▶ _Task_
Rewrite the rows from the line containing "Screen dimensions: 670x377" through the line containing "Click the Market", both lines included, with the requests unchanged and every click coordinate in the answers multiplied by 0.6 and rounded to a whole number, halves rounded up. Give only these lines.

[start Information provided]

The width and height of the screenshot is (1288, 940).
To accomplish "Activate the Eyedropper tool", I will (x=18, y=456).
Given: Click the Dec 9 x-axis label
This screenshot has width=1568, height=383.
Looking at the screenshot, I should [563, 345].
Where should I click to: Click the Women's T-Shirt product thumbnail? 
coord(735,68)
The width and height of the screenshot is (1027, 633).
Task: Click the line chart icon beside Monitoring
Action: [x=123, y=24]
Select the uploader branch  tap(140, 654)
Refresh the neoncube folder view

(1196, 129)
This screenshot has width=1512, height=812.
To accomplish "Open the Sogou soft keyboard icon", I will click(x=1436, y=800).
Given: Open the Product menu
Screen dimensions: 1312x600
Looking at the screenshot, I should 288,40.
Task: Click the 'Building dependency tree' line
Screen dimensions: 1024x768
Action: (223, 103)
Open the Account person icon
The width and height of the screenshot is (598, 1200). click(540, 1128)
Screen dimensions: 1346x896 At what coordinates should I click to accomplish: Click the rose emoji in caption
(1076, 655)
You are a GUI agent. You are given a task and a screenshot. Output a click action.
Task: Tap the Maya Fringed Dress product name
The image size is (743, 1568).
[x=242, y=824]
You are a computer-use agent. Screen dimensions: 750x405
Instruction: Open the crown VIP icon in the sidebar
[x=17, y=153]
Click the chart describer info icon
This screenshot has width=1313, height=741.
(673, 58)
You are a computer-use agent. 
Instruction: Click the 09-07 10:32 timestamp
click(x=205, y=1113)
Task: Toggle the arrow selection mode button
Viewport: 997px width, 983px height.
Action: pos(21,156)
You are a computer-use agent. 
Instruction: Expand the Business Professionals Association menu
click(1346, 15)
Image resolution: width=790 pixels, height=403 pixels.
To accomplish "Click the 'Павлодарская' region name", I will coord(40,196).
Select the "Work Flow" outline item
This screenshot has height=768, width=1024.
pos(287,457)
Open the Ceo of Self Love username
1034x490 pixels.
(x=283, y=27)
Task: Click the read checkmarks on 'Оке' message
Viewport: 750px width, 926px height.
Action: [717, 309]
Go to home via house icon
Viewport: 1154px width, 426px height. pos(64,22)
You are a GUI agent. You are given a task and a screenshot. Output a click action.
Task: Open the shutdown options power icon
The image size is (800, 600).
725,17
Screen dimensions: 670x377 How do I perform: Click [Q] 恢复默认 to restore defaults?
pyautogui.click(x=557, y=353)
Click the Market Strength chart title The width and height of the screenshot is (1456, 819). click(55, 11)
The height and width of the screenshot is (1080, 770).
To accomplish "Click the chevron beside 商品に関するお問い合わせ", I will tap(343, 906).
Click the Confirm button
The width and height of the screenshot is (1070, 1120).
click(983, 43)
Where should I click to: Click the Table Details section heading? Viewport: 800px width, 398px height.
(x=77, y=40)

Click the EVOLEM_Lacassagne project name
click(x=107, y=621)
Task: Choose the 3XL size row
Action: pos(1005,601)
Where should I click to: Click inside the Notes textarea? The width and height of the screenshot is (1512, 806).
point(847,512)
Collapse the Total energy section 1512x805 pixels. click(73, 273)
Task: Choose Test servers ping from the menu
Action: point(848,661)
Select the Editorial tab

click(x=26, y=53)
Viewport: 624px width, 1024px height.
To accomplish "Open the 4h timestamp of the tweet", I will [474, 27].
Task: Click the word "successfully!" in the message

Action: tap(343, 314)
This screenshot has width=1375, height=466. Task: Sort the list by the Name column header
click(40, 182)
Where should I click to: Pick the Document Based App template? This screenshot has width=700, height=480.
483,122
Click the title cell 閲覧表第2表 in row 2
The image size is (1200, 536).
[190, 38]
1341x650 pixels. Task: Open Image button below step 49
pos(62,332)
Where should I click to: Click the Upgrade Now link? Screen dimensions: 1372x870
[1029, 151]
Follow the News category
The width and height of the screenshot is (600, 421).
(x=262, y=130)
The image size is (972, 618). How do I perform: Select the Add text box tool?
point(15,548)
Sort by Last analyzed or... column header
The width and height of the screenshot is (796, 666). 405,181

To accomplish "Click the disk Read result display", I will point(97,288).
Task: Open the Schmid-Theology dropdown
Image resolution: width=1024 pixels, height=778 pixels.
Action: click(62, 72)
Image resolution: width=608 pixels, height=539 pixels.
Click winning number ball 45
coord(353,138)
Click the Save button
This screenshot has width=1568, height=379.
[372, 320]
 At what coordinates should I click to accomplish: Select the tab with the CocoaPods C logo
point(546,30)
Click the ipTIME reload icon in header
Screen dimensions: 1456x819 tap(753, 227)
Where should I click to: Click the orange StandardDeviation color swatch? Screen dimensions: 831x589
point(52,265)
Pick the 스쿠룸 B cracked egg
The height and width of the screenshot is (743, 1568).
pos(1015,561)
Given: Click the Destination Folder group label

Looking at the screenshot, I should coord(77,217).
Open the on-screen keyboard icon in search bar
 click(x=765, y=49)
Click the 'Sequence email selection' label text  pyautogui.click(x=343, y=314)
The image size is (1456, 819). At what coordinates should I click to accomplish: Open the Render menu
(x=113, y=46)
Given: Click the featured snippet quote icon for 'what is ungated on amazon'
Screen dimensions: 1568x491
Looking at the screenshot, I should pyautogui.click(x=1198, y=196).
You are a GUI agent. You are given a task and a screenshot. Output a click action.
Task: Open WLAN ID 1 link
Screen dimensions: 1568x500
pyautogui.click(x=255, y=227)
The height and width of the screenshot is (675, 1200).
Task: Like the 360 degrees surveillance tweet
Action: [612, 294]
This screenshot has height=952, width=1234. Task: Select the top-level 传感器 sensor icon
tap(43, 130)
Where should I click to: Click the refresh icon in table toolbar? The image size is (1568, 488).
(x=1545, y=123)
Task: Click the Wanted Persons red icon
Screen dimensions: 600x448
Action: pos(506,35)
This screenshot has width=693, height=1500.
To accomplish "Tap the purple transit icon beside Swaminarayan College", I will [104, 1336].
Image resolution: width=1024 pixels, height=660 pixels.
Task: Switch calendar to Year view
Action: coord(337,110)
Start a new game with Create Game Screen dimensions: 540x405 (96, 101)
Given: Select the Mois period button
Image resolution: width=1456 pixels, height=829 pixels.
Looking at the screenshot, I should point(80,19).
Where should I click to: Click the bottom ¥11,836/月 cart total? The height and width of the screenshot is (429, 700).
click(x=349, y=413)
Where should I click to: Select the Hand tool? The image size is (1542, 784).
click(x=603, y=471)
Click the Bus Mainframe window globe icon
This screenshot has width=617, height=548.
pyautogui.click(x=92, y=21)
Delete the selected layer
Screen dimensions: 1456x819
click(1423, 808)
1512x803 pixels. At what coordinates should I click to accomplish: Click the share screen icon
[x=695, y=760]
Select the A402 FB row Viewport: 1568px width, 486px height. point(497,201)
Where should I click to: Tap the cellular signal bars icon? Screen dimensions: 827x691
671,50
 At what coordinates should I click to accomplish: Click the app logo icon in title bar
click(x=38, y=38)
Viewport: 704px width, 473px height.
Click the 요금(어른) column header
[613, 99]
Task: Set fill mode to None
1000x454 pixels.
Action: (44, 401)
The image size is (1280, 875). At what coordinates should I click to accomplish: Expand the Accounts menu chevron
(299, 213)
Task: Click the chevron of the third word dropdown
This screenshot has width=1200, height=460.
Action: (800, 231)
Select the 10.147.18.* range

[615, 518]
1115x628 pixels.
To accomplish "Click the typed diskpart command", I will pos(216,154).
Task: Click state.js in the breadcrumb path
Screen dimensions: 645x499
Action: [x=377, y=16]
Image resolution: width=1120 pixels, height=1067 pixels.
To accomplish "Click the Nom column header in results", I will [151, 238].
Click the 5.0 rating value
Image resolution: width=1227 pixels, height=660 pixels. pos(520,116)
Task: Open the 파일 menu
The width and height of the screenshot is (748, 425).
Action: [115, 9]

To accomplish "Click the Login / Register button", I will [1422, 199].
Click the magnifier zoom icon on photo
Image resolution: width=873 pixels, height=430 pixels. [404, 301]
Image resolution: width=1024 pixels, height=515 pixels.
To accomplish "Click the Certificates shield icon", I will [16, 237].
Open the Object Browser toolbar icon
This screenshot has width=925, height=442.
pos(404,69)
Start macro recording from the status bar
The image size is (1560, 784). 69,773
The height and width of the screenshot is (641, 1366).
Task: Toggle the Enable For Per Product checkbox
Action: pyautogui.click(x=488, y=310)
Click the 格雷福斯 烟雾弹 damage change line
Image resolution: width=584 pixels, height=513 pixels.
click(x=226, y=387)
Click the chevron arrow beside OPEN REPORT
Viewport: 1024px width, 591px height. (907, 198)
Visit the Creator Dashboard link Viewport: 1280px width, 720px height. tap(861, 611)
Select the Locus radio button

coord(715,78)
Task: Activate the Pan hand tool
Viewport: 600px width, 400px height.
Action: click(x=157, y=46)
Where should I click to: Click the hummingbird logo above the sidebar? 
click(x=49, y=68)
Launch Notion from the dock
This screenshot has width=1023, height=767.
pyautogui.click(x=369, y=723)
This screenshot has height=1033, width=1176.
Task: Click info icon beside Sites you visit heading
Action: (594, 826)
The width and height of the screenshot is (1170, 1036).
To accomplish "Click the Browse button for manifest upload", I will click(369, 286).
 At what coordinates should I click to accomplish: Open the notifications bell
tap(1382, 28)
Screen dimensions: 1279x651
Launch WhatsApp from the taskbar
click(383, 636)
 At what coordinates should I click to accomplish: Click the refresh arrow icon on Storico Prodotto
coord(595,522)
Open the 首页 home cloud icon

[end Information provided]

▶ _Output_
Screen dimensions: 670x377 How do I perform: Click [Q] 恢复默认 to restore defaults?
pyautogui.click(x=334, y=212)
Click the Market Strength chart title The width and height of the screenshot is (1456, 819). click(33, 7)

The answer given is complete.